- _RECORDS TO PROCESS_:

-.-.-

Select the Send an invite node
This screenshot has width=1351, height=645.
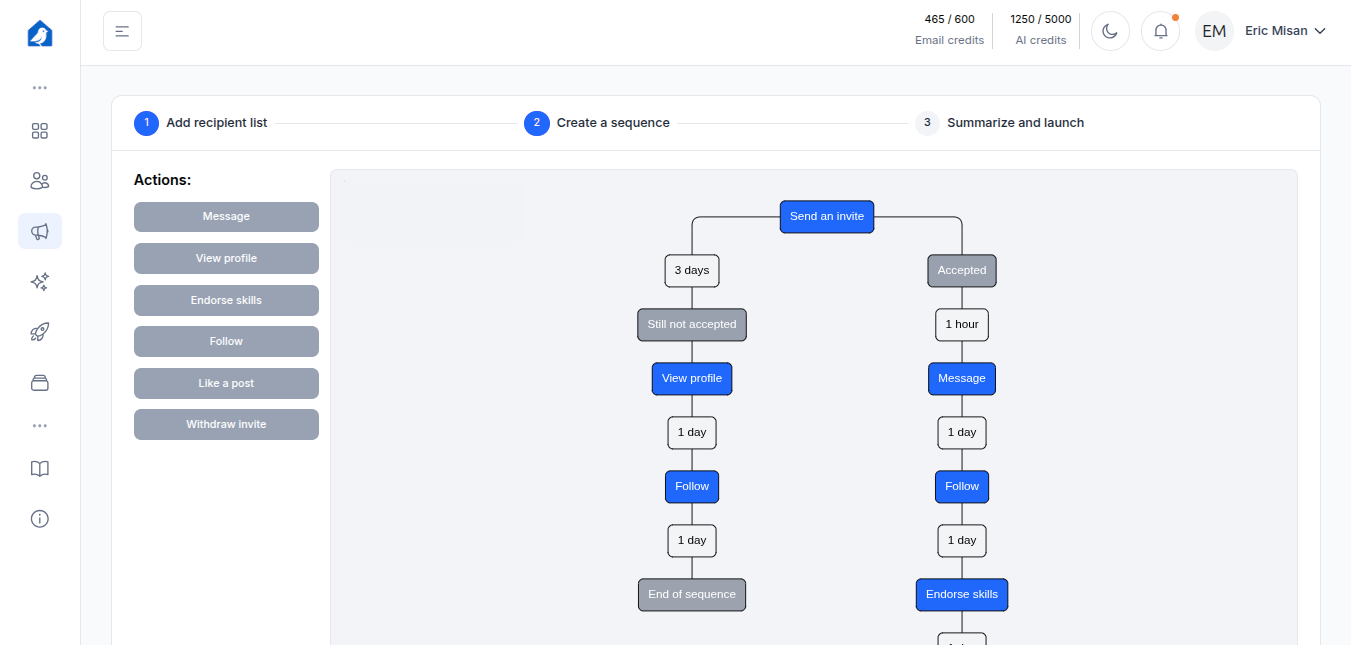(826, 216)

-.-.-

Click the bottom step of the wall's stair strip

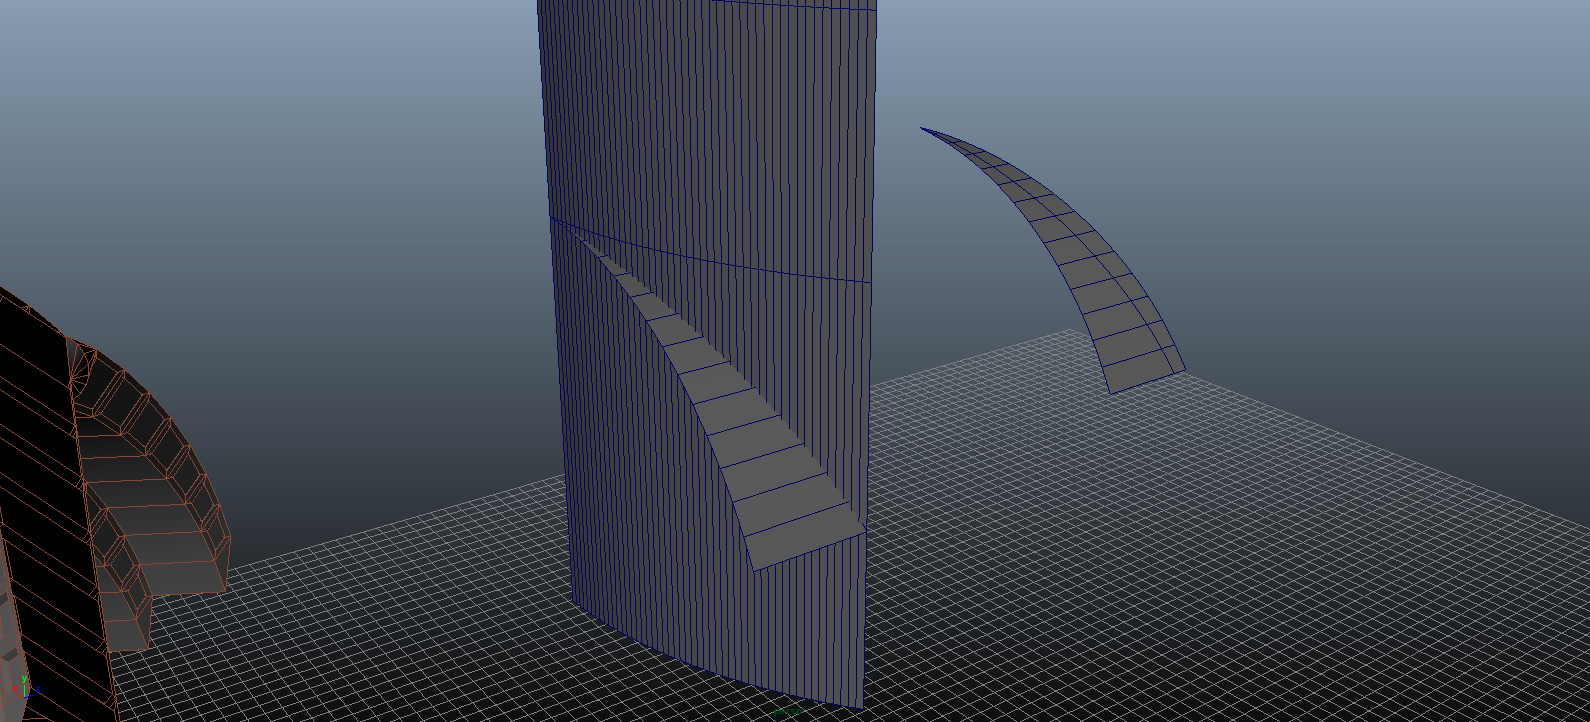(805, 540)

-.-.-

- _YOUR TASK_:
From the records above, pull out each line that contains the word "screenshot" and copy those lines unchanged.

- _ANSWER IN FULL_:
This screenshot has width=1351, height=645.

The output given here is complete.